In the policy shake-up following the UK’s exit from the European Union, regulations and red tape were the most commonly-cited obstacles to farm business success, with 71% of farms identifying them as a key concern, compared to less than half of other rural businesses.
The findings from NICRE’s rural business survey conducted last summer indicate that farms’ experiences of the pandemic differed considerably from that of non-farms.
This, a spokesperson for the survey, says this reflects the different context and nature of farming, where big changes in agricultural policy and markets dominated their trading situation, by comparison to more limited impacts of Covid.
NICRE Co-director Janet Dwyer, Professor of Rural Policy at the Countryside and Community Research Institute (CCRI), one of NICRE’s founding university partners, says that “careful” medium-term planning, and building in the headroom to innovate, remain “essential” tactics for farms’ survival just as much as for other rural businesses, in these challenging times.
“Our evidence that farms are less likely than other rural businesses to engage in formal business planning and seek advice highlights a potential future risk, as farms position themselves to cope with the ongoing transition process and slow roll-out of the new schemes.”
“In turn, the government should recognise its key challenge – underlined by the overwhelming concern with bureaucracy revealed in our survey – to deliver its new policies in ways that are truly accessible and will enable all farms to deliver a high-quality environment alongside excellence in food production, energy generation and other key services.”
Around one half of the 529 farms, which participated in the survey, reported that their turnover stayed the same in the previous 12 months, compared to around a quarter of other rural businesses.
Nearly three-quarters of farms reported that they generated a profit or surplus, compared to 66% of rural firms.
Furthermore, almost four out of ten farms reported no impact of the pandemic, compared to just one in 10 rural businesses.
Farmers were “much less likely” to use the government’s Covid support measures than other rural businesses.
Just over half (54%) of farms accessed it, compared to 70% of rural businesses.
The evidence shows that farms were more likely instead to draw on family support to reduce their pandemic-related costs, typically family members working longer hours or family money being used to support the business.
The Department for Environment, Food and Rural Affairs and Strutt and Parker, have welcomed the recent NICRE report.
Jonathan Armitage, Head of Farming at Strutt and Parker, NICRE’s business partner, said: “The impact of the removal of 75 years of publicly-funded support for farming activities, massive changes in input and output prices, and the need for different approaches to land management make it even more important for farmers to plan ahead and manage risk.”
“The most successful businesses are driven by people who have a clear plan with focused objectives and who welcome engagement with all of their ‘partners’ including staff, customers, plus technical and business advisors.
In these most challenging of times for UK farming, he said NICRE’s report is “extremely timely”.
“While it demonstrates the concern over regulation, our experience has shown a really encouraging level of enthusiasm and innovation to address the key issues.”

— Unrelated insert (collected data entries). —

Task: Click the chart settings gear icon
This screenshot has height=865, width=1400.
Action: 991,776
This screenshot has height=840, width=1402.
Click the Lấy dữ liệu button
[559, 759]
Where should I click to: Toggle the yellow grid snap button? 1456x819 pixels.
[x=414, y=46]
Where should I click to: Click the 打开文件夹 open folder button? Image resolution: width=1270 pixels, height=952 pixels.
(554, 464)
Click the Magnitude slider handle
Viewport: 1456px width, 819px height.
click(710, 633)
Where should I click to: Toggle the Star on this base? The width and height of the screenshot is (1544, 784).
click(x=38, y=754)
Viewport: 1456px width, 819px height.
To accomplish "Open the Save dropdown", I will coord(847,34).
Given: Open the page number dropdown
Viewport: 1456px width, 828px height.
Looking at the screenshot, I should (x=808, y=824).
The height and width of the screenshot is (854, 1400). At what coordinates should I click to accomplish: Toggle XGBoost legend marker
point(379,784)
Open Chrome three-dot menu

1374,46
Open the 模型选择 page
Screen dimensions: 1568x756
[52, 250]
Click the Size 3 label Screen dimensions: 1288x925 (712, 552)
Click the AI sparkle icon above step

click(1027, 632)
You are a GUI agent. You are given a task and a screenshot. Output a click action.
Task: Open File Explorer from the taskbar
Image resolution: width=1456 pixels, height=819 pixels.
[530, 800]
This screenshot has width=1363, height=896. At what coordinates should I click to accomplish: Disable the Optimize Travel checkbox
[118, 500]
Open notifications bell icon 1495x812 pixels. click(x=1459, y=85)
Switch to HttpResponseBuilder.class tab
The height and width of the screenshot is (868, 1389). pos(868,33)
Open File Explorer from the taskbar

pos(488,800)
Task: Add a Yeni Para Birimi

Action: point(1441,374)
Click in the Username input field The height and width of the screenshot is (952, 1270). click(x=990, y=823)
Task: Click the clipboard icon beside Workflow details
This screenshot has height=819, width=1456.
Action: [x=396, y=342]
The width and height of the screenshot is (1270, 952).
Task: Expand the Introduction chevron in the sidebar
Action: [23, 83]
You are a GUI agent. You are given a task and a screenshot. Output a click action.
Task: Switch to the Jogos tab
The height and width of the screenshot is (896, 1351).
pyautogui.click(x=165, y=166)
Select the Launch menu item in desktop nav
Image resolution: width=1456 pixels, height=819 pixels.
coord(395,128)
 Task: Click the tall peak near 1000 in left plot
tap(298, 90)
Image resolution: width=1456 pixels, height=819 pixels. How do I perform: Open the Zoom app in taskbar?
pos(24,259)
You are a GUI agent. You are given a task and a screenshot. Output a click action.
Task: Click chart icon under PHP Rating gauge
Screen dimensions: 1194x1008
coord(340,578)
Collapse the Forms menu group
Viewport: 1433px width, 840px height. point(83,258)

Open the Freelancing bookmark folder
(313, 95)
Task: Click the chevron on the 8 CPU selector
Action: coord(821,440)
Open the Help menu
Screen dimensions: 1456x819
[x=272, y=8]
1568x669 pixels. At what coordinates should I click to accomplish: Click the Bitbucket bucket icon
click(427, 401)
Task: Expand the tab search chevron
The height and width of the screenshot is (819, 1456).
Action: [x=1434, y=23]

Farming Minister Victoria Prentis said new farming schemes will be “simpler, fairer, more proportionate, more accessible and more effective.”
The minister said they would support the choices that individuals make for their own holdings.
“That is why we are working with thousands of farmers across the sector to co-design them to ensure they work for them.”
“Engaging in formal business planning is important as farms prepare for future challenges. That is why our Future Farming Resilience Fund provides free business advice to farmers across England.”
Over 9,000 businesses have already benefitted from the service, and a final phase targeting a further 32,000 farmers and land managers will be available from October.